I can see how this would apply for tech books, because, their relevancy disappears over time. And while researching this I did see a bunch of 1-star reviews on various tech books from the past, with 1-star “this book is outdated” reviews.

But, surely, you won’t apply the same decay to non-technical books. I haven’t explored that sector of the books to see whether it’s impacted by this manipulations too. Clearly, this shouldn’t be so for psychology-related books, as those take much longer to lose relevancy, than tech books (but it seems to hit that other book in the same way).

stas · January 28, 2020, 5:31pm

And the other thing that’s missing for me is integrating the ML results with user-explainable interface/presentation. The whole exploration started with a single puzzlement experience when I was browsing books, run into this book and saw a rating of 3/5 and 9 5-star reviews, and I was having hard time making sense of whether this is a good book or a book to avoid. The rating was signalling to me run-away, but all the reviews were consistently fantastic. So, even if the ML were to do a stellar job at ranking the book at 3, I, as a user, was completely confused about this outcome.

stas · January 28, 2020, 5:57pm

So, basically, in this updated Amazon universe superb tech books are destined to become mediocre in some years and terrible in some more years, since there is always someone buying an outdated book by mistake and leaving it a 1-star review, and the ML giving it a disproportionate weight to overpower any previous reviews.

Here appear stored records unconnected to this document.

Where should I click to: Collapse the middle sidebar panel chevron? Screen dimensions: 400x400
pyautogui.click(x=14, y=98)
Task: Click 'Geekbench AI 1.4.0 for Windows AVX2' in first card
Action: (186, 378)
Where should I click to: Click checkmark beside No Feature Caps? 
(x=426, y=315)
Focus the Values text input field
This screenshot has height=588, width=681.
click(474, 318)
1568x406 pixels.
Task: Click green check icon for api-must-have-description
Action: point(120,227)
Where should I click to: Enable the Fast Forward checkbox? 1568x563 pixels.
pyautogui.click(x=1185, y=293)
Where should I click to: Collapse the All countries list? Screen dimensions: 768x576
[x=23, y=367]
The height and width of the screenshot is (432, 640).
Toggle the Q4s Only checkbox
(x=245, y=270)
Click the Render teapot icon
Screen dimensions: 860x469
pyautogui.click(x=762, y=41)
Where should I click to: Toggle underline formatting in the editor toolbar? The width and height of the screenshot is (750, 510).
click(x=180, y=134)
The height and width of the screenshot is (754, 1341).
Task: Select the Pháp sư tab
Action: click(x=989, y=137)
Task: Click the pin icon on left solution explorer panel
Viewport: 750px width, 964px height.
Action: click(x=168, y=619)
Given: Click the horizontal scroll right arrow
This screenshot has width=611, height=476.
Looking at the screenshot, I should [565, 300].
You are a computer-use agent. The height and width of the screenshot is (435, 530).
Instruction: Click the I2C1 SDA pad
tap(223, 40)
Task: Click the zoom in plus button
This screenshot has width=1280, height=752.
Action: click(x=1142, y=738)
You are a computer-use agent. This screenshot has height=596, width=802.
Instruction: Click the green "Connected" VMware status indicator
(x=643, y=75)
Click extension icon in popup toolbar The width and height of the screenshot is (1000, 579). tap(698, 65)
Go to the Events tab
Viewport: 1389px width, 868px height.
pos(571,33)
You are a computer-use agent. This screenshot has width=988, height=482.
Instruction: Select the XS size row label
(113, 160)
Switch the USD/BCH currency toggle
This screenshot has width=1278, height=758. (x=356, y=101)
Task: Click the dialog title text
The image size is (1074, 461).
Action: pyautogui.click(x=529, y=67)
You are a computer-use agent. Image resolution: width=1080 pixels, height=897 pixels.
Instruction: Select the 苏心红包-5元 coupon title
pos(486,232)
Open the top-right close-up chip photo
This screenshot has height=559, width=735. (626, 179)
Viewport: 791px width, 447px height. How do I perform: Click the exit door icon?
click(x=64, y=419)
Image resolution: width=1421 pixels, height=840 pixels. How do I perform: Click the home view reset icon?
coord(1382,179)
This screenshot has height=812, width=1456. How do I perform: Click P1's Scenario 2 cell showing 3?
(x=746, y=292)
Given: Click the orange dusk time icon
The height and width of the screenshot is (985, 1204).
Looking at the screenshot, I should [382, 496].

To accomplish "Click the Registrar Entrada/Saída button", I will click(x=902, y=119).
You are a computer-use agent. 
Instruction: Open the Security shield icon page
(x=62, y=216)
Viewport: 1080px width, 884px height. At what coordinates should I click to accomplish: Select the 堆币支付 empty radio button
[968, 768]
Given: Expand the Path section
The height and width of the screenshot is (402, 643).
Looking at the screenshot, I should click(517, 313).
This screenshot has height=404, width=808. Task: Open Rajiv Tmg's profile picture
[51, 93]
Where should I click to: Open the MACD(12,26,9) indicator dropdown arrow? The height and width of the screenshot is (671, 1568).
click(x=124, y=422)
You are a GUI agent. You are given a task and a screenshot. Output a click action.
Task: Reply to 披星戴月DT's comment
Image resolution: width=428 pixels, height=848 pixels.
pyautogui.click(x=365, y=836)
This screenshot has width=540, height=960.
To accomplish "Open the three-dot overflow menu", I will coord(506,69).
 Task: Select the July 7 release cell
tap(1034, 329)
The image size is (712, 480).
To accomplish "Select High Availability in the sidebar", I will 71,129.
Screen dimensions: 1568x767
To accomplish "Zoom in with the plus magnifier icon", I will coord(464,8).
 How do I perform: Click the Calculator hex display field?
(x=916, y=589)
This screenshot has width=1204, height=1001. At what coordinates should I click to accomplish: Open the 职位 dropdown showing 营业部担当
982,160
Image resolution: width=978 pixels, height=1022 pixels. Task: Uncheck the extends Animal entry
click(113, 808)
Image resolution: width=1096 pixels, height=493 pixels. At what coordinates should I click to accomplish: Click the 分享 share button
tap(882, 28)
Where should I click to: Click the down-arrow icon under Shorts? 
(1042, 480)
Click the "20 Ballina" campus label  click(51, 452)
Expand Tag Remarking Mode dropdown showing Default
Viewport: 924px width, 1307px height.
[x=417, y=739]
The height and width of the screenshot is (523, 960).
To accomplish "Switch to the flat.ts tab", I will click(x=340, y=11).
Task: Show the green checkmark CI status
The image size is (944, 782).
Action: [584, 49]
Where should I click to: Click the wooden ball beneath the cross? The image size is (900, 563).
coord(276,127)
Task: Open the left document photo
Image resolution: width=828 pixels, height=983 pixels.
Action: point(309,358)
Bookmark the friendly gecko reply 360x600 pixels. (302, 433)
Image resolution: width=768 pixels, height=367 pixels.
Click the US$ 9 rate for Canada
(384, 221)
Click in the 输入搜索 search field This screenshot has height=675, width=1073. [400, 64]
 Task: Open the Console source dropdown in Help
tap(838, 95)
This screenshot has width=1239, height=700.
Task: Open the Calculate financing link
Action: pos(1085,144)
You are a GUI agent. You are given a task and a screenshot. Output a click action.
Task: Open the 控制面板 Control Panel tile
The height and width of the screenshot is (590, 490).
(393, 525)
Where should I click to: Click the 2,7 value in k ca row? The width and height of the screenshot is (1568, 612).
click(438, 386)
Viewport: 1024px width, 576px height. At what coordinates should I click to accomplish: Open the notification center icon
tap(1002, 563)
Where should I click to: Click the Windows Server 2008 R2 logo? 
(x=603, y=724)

I worked hard for 3.5 years to write this book, and it was an excellent outcome. Yet, if one were to look at it now, at it’s current 2.9/5 rating - it’s a shitty 900-page worth pile of words as far as Amazon universe goes. This makes no sense and it is totally unfair and mis-representing the reality from the quality of the book point of view as for the time it was written. Since the book is no longer relevant to the modern tech world, I’m just going to ask O’Reilly to pull it off the market and I’m going to ask Amazon to remove my books and give them no right to sell any of my books in the future (I have 4 written so far). My parents have a hard copy, and they can still show it to their visitors, it doesn’t have to be on Amazon.

Also, since this machination of discounting aged reviews can be easily done algorithmically and requires no ML whatsoever, I won’t waste any more of your time, since now I think I have this puzzle solved, and this subject matter is no longer relevant to this ML forum. I appreciate your time reading and participating so far. Thank you.

jeremy · January 28, 2020, 7:35pm

I agree - it was a really really good book.